Характерно, что Фортунатов говорит о неразрывной событийной связи между появлением черного монаха и эпизодом с серенадой Брага – постоянным спутником, «вестником» данной темы. Но, «проскакивая» через речь, он не обращает внимания при этом, что эти эпизоды отчетливо ритмически разграничены: слова серенады Брага передаются в плавно-ритмизированном ключе – преобладают большие колоны и многосложные (наиболее устойчивы трехсложные) безударные интервалы в двухчленных конструкциях с постпозитивными определениями («…девушка, больная воображением, слышала ночью в саду какие-то таинственные звуки, до такой степени прекрасные и странные, что должна была признать гармонией священной, которая нам, смертным, непонятна и потому обратно улетает в небеса»), а эпизод с появлением монаха выделен прямо противоположными ритмическими признаками – не двучленные, а трехчленные конструкции, не постпозитивные, а препозитивные определения, не большие, а малые колоны и безударные интервалы, не расширение, а сужение амплитуды ритмического движения в концевых фразовых компонентах («Монах в черной одежде, с седою головой и черными бровями, скрестив на груди руки, пронесся мимо… Босые ноги его не касались земли. Уже пронесясь сажени на три, он оглянулся на Коврина, кивнул головой и улыбнулся ему ласково и в то же время лукаво. Но какое бледное, страшно бледное, худое лицо! Опять начиная расти, он пролетел через реку, неслышно ударился о глинистый берег и сосны и, пройдя сквозь них, исчез как дым»). Так ритмической пунктуацией фиксируется двутемность внутри самой событийной нерасторжимости, и в разных формах это ритмическое сопоставление повторяется трижды.

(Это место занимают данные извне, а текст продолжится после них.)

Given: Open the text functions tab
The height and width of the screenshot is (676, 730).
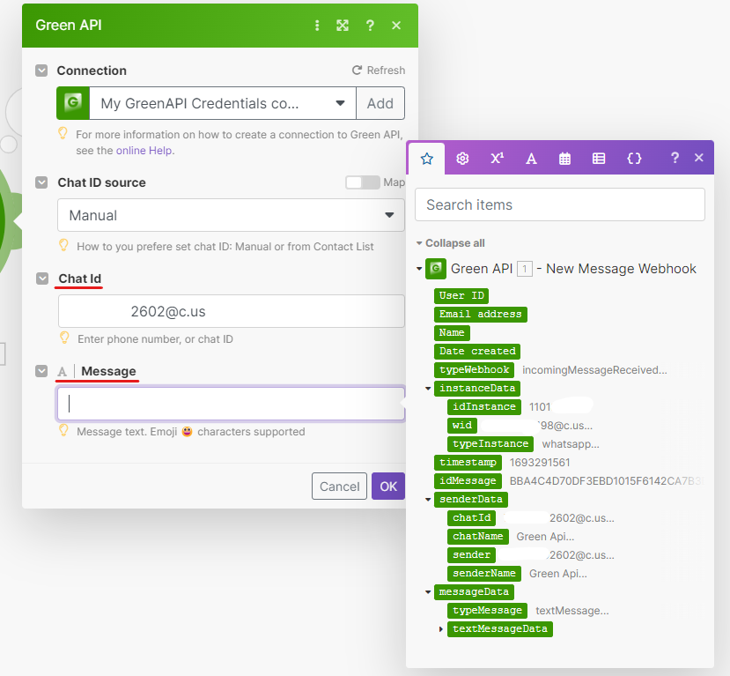Looking at the screenshot, I should pos(531,159).
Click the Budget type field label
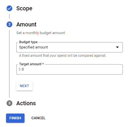The width and height of the screenshot is (128, 127). pyautogui.click(x=28, y=42)
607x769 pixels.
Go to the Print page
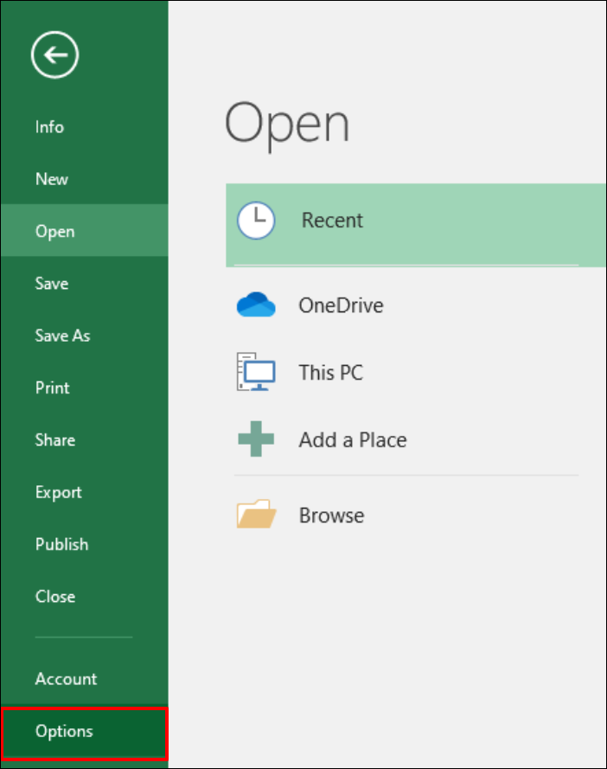[52, 388]
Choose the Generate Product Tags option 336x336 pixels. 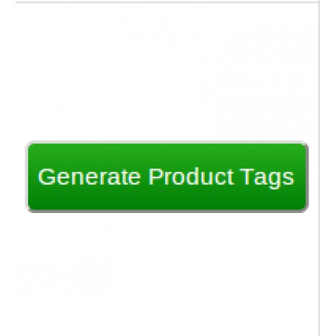coord(167,177)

В свою очередь, тема любви Тани и Коврина едва ли является однозначно «лирической» и только противостоящей теме черного монаха. Ведь и в ней есть сразу же обнаруживаемое противоречие между мечтой и действительностью, между соединением влюбленных и их действительной разъединенностью. В апофеозе любовной темы – сцене объяснения Коврина в V главе, о которой упоминает Фортунатов, противоречивость эта прямо «выговаривается»: «Она была ошеломлена, согнулась, съежилась и точно состарилась сразу на десять лет, а он находил ее прекрасной и громко выражал свой восторг: „Как она хороша!“» Но обнаруживается-то противоречие гораздо раньше, с самого первого момента развертывания этой темы: «Она говорила долго и с большим чувством. Ему почему-то вдруг пришло в голову, что в течение лета он может привязаться к этому маленькому, слабому, многоречивому существу, увлечься и влюбиться, – в положении их обоих это так возможно и естественно». Разве не слышится уже здесь ритмическое разграничение фраз о том, что она говорила, а ему пришло в голову, и разве не ощущается диссонанс между прямым значением симметричного трехчлена эпитетов и тем субъективно-оценочным смыслом, которым они наполняются в отвлеченном от действительности сознании героя?
Фортунатов упоминает также о возникающей уже в первой главе «лирической теме сада». Но ведь и она двутемна. Приведя иные, не упомянутые Фортунатовым отрывки рассказа, другая исследовательница «Черного монаха» пишет о том, что «описания природы, зарисовки сада здесь сугубо прозаические; в них подчеркнута неестественная педантичность планировки деревьев и какая-то надуманная причудливость этих насаждений. Это такая встречающаяся у Чехова разновидность, которая соотносится как раз с образами непоэтичных, невозвышенных людей, какими и являются Песоц-кие» 26 .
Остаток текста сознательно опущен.